_Written task 1_
Decide whether each statement below agrees with the pandas and SQLite notebook code, and answer yes or no with the deciding words of the code quoted exactly: (a) the database file is named sqlite.db; (b) the zipcode table is written to the database with its index included; (c) the reported SQLite version is 3.26.0.
_Written task 2_
Extend the pandas and SQLite notebook code past its last shown line.

_Excerpted passage_
------------------------------

In [761]:
# Required Modules
import pandas as pd
import sqlite3
from sqlite3 import Error
import os

# Identify database path
db_path = os.path.abspath('./sqlite.db')

# Connect to SQLite Database
conn = sqlite3.connect(db_path)
cursor = conn.cursor()

sqlite3.sqlite_version

'3.26.0'

In [762]:
# FL Zip Codes from Census data for reference
fl_census_path = os.path.abspath('Resources/ACSST5Y2019.S1901_data_with_overlays_2021-05-24T165952.csv')
fl_census_df = pd.read_csv(fl_census_path, header=1)
fl_codes = []

for i,j in fl_census_df.iterrows():
    fl_codes.append(j['Geographic Area Name'][6:11])

fl_zipcodes = pd.DataFrame(fl_codes)
fl_zipcodes = fl_zipcodes.rename(columns={0:'zipcode'})

# Drop table if it exist
cursor.execute("DROP TABLE IF EXISTS zipcode")

# Create table
fl_zipcodes.to_sql('zipcode', conn, if_exists='replace', index=False)
fl_zipcodes['zipcode'].nunique()

984

In [763]:
# Sales data
sales_path = os.path.abspath('Resources/Sales_Area_Data/Sales/final_sales_data.csv')
sales_data_df = pd.read_csv(sales_path, header=0)
sales_data_df = sales_data_df[['zipcode','year','month','total_sales','avg_sale_price','med_sale_price','mortgage_rate']]

# Drop table if it exist
cursor.execute("DROP TABLE IF EXISTS sales")

------------------------------

_Raw records_
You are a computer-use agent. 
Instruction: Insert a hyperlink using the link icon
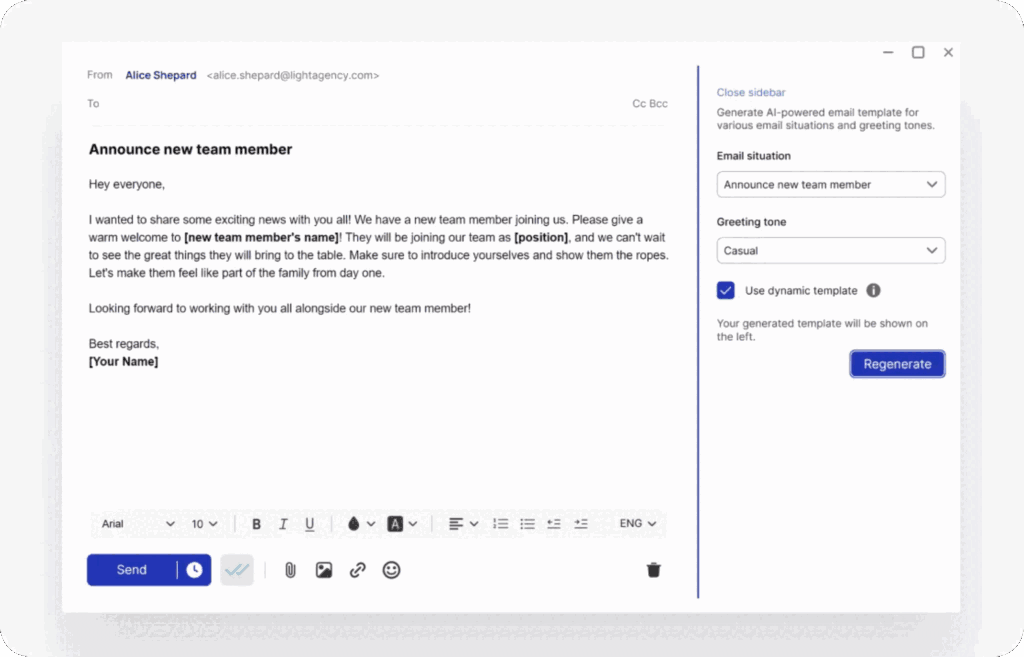pos(357,569)
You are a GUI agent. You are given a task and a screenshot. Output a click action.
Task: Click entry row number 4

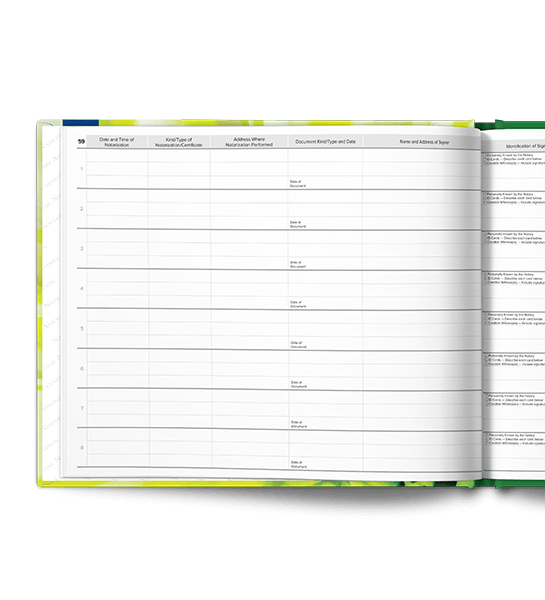pos(82,289)
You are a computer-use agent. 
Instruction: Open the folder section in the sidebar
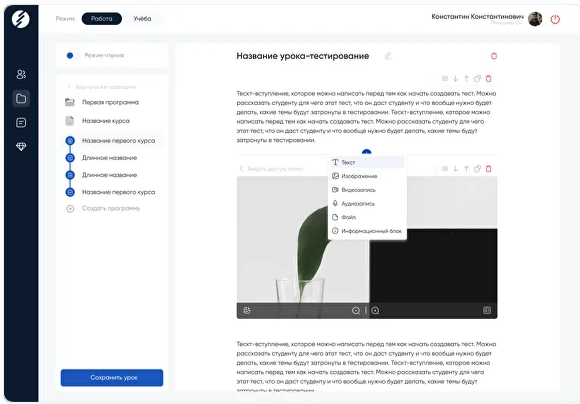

------------------------------

_Answer 1_
(a) Yes: "db_path = os.path.abspath('./sqlite.db')"
(b) No: "fl_zipcodes.to_sql('zipcode', conn, if_exists='replace', index=False)"
(c) Yes: "'3.26.0'"

_Answer 2_
# Create table
sales_data_df.to_sql('sales', conn, if_exists='replace', index=False)
sales_data_df['zipcode'].nunique()

962

In [764]:
# Sales data
area_path = os.path.abspath('Resources/Sales_Area_Data/Area/final_area_data.csv')
area_data_df = pd.read_csv(area_path, header=0)
area_data_df = area_data_df[['zipcode','property_tax','owner_occupied','renter_occupied','total_vacant','total_dwellings','studio_rent','one_bed_rent','two_bed_rent','three_bed_rent','four_bed_rent','fte_employed','unemployed','average_income','projected_income','expense_index','average_commute','crime_index']]
area_data_df.head()

# Drop table if it exist
cursor.execute("DROP TABLE IF EXISTS area")

# Create table
area_data_df.to_sql('area', conn, if_exists='replace', index=False)
area_data_df['zipcode'].nunique()

949

In [765]:
tables_ls = pd.read_sql("SELECT name FROM sqlite_master WHERE type='table'", conn)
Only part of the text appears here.